* Goal
Can you recast every line of the items below as a numbered list, leaving out the blank lines?

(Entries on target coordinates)
** BEGIN **
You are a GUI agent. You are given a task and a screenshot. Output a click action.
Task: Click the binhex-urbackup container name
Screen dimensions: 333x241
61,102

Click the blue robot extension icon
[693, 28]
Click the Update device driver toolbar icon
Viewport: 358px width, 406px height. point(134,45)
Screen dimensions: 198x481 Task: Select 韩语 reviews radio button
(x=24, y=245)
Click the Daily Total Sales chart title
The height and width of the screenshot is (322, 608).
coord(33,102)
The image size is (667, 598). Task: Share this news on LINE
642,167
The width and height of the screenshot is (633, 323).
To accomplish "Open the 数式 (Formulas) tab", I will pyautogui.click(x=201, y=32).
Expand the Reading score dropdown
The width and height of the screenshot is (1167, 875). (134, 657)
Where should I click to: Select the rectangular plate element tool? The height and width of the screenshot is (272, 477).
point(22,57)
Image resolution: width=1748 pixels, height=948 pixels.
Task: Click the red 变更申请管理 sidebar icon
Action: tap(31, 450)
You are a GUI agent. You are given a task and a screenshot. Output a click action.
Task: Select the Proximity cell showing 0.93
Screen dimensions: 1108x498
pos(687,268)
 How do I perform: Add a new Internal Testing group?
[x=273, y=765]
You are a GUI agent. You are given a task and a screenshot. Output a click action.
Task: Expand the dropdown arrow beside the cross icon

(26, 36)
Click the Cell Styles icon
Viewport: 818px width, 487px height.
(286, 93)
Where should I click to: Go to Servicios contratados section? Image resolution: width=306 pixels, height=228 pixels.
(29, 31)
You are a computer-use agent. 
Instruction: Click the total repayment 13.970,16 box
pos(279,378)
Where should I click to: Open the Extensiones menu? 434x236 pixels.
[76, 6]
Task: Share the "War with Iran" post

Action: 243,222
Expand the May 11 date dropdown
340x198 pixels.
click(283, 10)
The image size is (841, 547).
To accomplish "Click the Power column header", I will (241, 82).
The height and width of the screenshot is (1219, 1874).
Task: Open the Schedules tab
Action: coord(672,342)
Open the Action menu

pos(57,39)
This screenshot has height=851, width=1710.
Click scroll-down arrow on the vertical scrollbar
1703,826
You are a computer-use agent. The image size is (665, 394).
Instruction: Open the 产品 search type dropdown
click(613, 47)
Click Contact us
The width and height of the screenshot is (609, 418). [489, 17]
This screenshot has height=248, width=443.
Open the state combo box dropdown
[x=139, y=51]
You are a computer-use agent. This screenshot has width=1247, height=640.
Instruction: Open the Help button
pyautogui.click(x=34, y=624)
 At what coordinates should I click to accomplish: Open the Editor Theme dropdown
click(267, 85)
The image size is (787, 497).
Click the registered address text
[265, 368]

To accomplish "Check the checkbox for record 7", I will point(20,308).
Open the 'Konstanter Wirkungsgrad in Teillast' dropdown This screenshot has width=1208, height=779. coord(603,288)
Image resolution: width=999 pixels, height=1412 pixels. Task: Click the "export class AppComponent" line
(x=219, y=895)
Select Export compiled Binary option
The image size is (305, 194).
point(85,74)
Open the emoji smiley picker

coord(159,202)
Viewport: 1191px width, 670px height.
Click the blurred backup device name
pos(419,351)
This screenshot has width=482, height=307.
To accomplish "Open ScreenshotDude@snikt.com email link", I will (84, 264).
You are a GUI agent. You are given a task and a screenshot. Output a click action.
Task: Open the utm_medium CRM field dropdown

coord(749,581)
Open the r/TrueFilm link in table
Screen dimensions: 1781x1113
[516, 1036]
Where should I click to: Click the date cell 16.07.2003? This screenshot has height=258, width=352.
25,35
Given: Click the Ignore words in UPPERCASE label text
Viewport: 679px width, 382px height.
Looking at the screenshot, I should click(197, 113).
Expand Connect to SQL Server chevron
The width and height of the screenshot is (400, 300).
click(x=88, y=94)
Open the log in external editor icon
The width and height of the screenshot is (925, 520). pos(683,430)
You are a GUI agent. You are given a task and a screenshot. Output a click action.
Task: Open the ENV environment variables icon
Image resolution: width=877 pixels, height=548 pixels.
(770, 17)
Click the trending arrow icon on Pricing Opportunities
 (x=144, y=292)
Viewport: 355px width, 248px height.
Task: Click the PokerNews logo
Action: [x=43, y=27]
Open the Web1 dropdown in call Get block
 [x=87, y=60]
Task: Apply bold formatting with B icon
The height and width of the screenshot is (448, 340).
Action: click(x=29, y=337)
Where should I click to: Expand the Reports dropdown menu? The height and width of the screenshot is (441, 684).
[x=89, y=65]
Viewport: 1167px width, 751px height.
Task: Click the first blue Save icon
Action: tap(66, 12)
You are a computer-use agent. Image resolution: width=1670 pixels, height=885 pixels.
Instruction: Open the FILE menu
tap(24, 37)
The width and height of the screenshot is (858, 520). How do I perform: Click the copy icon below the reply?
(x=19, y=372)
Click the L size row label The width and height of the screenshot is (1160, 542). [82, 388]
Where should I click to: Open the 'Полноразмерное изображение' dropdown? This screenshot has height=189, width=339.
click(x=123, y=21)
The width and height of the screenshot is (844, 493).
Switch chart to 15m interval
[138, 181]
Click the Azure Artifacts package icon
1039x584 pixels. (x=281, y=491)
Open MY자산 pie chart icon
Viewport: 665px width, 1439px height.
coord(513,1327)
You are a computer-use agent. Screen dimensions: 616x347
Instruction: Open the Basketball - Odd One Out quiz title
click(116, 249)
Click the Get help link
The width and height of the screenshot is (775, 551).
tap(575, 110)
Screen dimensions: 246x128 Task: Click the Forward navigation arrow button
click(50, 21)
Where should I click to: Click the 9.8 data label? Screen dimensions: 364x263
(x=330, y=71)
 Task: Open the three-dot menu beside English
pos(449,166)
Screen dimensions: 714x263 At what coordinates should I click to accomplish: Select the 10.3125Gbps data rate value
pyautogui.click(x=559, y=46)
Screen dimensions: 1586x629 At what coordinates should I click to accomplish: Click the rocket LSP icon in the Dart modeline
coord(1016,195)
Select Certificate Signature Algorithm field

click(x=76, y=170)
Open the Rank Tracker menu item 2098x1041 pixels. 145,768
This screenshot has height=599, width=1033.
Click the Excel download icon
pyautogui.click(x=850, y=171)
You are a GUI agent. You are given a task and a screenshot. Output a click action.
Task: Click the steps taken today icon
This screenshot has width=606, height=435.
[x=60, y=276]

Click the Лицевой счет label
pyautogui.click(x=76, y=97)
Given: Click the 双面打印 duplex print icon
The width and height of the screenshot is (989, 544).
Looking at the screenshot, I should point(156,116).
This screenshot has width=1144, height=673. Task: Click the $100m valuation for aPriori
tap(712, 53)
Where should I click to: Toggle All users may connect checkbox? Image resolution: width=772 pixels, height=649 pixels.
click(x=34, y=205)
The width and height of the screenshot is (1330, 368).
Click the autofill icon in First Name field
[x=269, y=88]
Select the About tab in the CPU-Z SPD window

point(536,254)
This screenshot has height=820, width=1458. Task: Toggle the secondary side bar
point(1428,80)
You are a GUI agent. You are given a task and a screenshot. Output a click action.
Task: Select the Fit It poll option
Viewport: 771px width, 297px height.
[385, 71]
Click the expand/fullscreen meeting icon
** END **
* Reply to the task
1. You are a GUI agent. You are given a task and a screenshot. Output a click action.
2. Task: Click the binhex-urbackup container name
3. Screen dimensions: 333x241
4. 61,102
5. Click the blue robot extension icon
6. [693, 28]
7. Click the Update device driver toolbar icon
8. Viewport: 358px width, 406px height. point(134,45)
9. Screen dimensions: 198x481 Task: Select 韩语 reviews radio button
10. (x=24, y=245)
11. Click the Daily Total Sales chart title
12. The height and width of the screenshot is (322, 608).
13. coord(33,102)
14. The image size is (667, 598). Task: Share this news on LINE
15. 642,167
16. The width and height of the screenshot is (633, 323).
17. To accomplish "Open the 数式 (Formulas) tab", I will pyautogui.click(x=201, y=32).
18. Expand the Reading score dropdown
19. The width and height of the screenshot is (1167, 875). (134, 657)
20. Where should I click to: Select the rectangular plate element tool? The height and width of the screenshot is (272, 477).
21. point(22,57)
22. Image resolution: width=1748 pixels, height=948 pixels.
23. Task: Click the red 变更申请管理 sidebar icon
24. Action: tap(31, 450)
25. You are a GUI agent. You are given a task and a screenshot. Output a click action.
26. Task: Select the Proximity cell showing 0.93
27. Screen dimensions: 1108x498
28. pos(687,268)
29.  How do I perform: Add a new Internal Testing group?
30. [x=273, y=765]
31. You are a GUI agent. You are given a task and a screenshot. Output a click action.
32. Task: Expand the dropdown arrow beside the cross icon
33. (26, 36)
34. Click the Cell Styles icon
35. Viewport: 818px width, 487px height.
36. (286, 93)
37. Where should I click to: Go to Servicios contratados section? Image resolution: width=306 pixels, height=228 pixels.
38. (29, 31)
39. You are a computer-use agent. 
40. Instruction: Click the total repayment 13.970,16 box
41. pos(279,378)
42. Where should I click to: Open the Extensiones menu? 434x236 pixels.
43. [76, 6]
44. Task: Share the "War with Iran" post
45. Action: 243,222
46. Expand the May 11 date dropdown
47. 340x198 pixels.
48. click(283, 10)
49. The image size is (841, 547).
50. To accomplish "Click the Power column header", I will (241, 82).
51. The height and width of the screenshot is (1219, 1874).
52. Task: Open the Schedules tab
53. Action: coord(672,342)
54. Open the Action menu
55. pos(57,39)
56. This screenshot has height=851, width=1710.
57. Click scroll-down arrow on the vertical scrollbar
58. 1703,826
59. You are a computer-use agent. The image size is (665, 394).
60. Instruction: Open the 产品 search type dropdown
61. click(613, 47)
62. Click Contact us
63. The width and height of the screenshot is (609, 418). [489, 17]
64. This screenshot has height=248, width=443.
65. Open the state combo box dropdown
66. [x=139, y=51]
67. You are a computer-use agent. This screenshot has width=1247, height=640.
68. Instruction: Open the Help button
69. pyautogui.click(x=34, y=624)
70.  At what coordinates should I click to accomplish: Open the Editor Theme dropdown
71. click(267, 85)
72. The image size is (787, 497).
73. Click the registered address text
74. [265, 368]
75. To accomplish "Check the checkbox for record 7", I will point(20,308).
76. Open the 'Konstanter Wirkungsgrad in Teillast' dropdown This screenshot has width=1208, height=779. coord(603,288)
77. Image resolution: width=999 pixels, height=1412 pixels. Task: Click the "export class AppComponent" line
78. (x=219, y=895)
79. Select Export compiled Binary option
80. The image size is (305, 194).
81. point(85,74)
82. Open the emoji smiley picker
83. coord(159,202)
84. Viewport: 1191px width, 670px height.
85. Click the blurred backup device name
86. pos(419,351)
87. This screenshot has width=482, height=307.
88. To accomplish "Open ScreenshotDude@snikt.com email link", I will (84, 264).
89. You are a GUI agent. You are given a task and a screenshot. Output a click action.
90. Task: Open the utm_medium CRM field dropdown
91. coord(749,581)
92. Open the r/TrueFilm link in table
93. Screen dimensions: 1781x1113
94. [516, 1036]
95. Where should I click to: Click the date cell 16.07.2003? This screenshot has height=258, width=352.
96. 25,35
97. Given: Click the Ignore words in UPPERCASE label text
98. Viewport: 679px width, 382px height.
99. Looking at the screenshot, I should click(197, 113).
100. Expand Connect to SQL Server chevron
101. The width and height of the screenshot is (400, 300).
102. click(x=88, y=94)
103. Open the log in external editor icon
104. The width and height of the screenshot is (925, 520). pos(683,430)
105. You are a GUI agent. You are given a task and a screenshot. Output a click action.
106. Task: Open the ENV environment variables icon
107. Image resolution: width=877 pixels, height=548 pixels.
108. (770, 17)
109. Click the trending arrow icon on Pricing Opportunities
110.  (x=144, y=292)
111. Viewport: 355px width, 248px height.
112. Task: Click the PokerNews logo
113. Action: [x=43, y=27]
114. Open the Web1 dropdown in call Get block
115.  [x=87, y=60]
116. Task: Apply bold formatting with B icon
117. The height and width of the screenshot is (448, 340).
118. Action: click(x=29, y=337)
119. Where should I click to: Expand the Reports dropdown menu? The height and width of the screenshot is (441, 684).
120. [x=89, y=65]
121. Viewport: 1167px width, 751px height.
122. Task: Click the first blue Save icon
123. Action: tap(66, 12)
124. You are a computer-use agent. Image resolution: width=1670 pixels, height=885 pixels.
125. Instruction: Open the FILE menu
126. tap(24, 37)
127. The width and height of the screenshot is (858, 520). How do I perform: Click the copy icon below the reply?
128. (x=19, y=372)
129. Click the L size row label The width and height of the screenshot is (1160, 542). [82, 388]
130. Where should I click to: Open the 'Полноразмерное изображение' dropdown? This screenshot has height=189, width=339.
131. click(x=123, y=21)
132. The width and height of the screenshot is (844, 493).
133. Switch chart to 15m interval
134. [138, 181]
135. Click the Azure Artifacts package icon
136. 1039x584 pixels. (x=281, y=491)
137. Open MY자산 pie chart icon
138. Viewport: 665px width, 1439px height.
139. coord(513,1327)
140. You are a computer-use agent. Screen dimensions: 616x347
141. Instruction: Open the Basketball - Odd One Out quiz title
142. click(116, 249)
143. Click the Get help link
144. The width and height of the screenshot is (775, 551).
145. tap(575, 110)
146. Screen dimensions: 246x128 Task: Click the Forward navigation arrow button
147. click(50, 21)
148. Where should I click to: Click the 9.8 data label? Screen dimensions: 364x263
149. (x=330, y=71)
150.  Task: Open the three-dot menu beside English
151. pos(449,166)
152. Screen dimensions: 714x263 At what coordinates should I click to accomplish: Select the 10.3125Gbps data rate value
153. pyautogui.click(x=559, y=46)
154. Screen dimensions: 1586x629 At what coordinates should I click to accomplish: Click the rocket LSP icon in the Dart modeline
155. coord(1016,195)
156. Select Certificate Signature Algorithm field
157. click(x=76, y=170)
158. Open the Rank Tracker menu item 2098x1041 pixels. 145,768
159. This screenshot has height=599, width=1033.
160. Click the Excel download icon
161. pyautogui.click(x=850, y=171)
162. You are a GUI agent. You are given a task and a screenshot. Output a click action.
163. Task: Click the steps taken today icon
164. This screenshot has width=606, height=435.
165. [x=60, y=276]
166. Click the Лицевой счет label
167. pyautogui.click(x=76, y=97)
168. Given: Click the 双面打印 duplex print icon
169. The width and height of the screenshot is (989, 544).
170. Looking at the screenshot, I should point(156,116).
171. This screenshot has width=1144, height=673. Task: Click the $100m valuation for aPriori
172. tap(712, 53)
173. Where should I click to: Toggle All users may connect checkbox? Image resolution: width=772 pixels, height=649 pixels.
174. click(x=34, y=205)
175. The width and height of the screenshot is (1330, 368).
176. Click the autofill icon in First Name field
177. [x=269, y=88]
178. Select the About tab in the CPU-Z SPD window
179. point(536,254)
180. This screenshot has height=820, width=1458. Task: Toggle the secondary side bar
181. point(1428,80)
182. You are a GUI agent. You are given a task and a screenshot. Output a click action.
183. Task: Select the Fit It poll option
184. Viewport: 771px width, 297px height.
185. [385, 71]
186. Click the expand/fullscreen meeting icon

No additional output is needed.